Dodam jeszcze, że gdyby doszło do eksplozji w elektrowni typu PWR - a nie BWR jak EJ Fukushima - do (czasowej) kontaminacji terenu by nie doszło.
Nota bene elektrownia ta jest najstarszą elektrownią w Japonii, jeszcze należącą do tzw. II Generacji EJ.
W elektrowni BWR w obiegu parowym napędzającym turbiny, mogą znajdować się cząstki i gazy promieniotwórcze, gdyż po schłodzeniu jej, woda kierowana jest z powrotem do reaktora, gdzie zamienia się w parę.

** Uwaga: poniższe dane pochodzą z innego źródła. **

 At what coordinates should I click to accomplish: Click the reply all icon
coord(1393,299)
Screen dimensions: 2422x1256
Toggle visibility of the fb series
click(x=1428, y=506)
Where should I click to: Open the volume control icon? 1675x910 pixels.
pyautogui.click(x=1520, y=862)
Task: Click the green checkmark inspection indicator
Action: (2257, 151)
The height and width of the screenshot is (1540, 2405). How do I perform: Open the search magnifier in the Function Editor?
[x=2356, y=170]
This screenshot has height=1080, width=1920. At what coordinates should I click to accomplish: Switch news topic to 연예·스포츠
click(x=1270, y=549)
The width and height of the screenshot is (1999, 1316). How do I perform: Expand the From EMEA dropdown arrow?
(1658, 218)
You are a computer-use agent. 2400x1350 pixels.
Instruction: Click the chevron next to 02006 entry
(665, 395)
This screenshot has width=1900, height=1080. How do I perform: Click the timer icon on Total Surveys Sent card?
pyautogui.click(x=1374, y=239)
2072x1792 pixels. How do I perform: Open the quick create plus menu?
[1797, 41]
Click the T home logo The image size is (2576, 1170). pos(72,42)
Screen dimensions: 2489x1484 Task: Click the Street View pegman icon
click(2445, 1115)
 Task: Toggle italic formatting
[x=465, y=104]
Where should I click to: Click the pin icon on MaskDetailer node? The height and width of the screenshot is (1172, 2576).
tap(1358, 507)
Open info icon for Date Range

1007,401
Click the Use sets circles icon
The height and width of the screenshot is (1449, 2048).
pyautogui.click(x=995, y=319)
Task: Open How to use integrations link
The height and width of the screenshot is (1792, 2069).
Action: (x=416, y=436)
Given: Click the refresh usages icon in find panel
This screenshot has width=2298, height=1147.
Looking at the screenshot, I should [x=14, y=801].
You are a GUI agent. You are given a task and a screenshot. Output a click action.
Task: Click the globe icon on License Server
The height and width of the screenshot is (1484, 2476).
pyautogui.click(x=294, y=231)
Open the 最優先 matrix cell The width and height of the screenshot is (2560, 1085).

W elektrowni PWR obieg parowy napędzający turbiny jest obiegiem wtórnym i NIE MA STYCZNOŚCI z substancjami promieniotwórczymi, gdyż jest oddzielony od obiegu pierwotnego reaktora... Ciepło reaktora PWR jest przekazywane obiegowi wtórnemu w tzw.wytwornicach pary.
W Polsce planowana jest budowa reaktora(ów) typu PWR tzw. III Generacji, które bez trudu zniosą np. takie trzęsienie ziemi.
W 2007 roku nowocześniejsza elektrownia Kashiwazaki-Kariwa bez trudu wytrzymała 7,9 stopniowe trzęsienie czyli tylko ok.45 razy mniejsze od tegorocznego.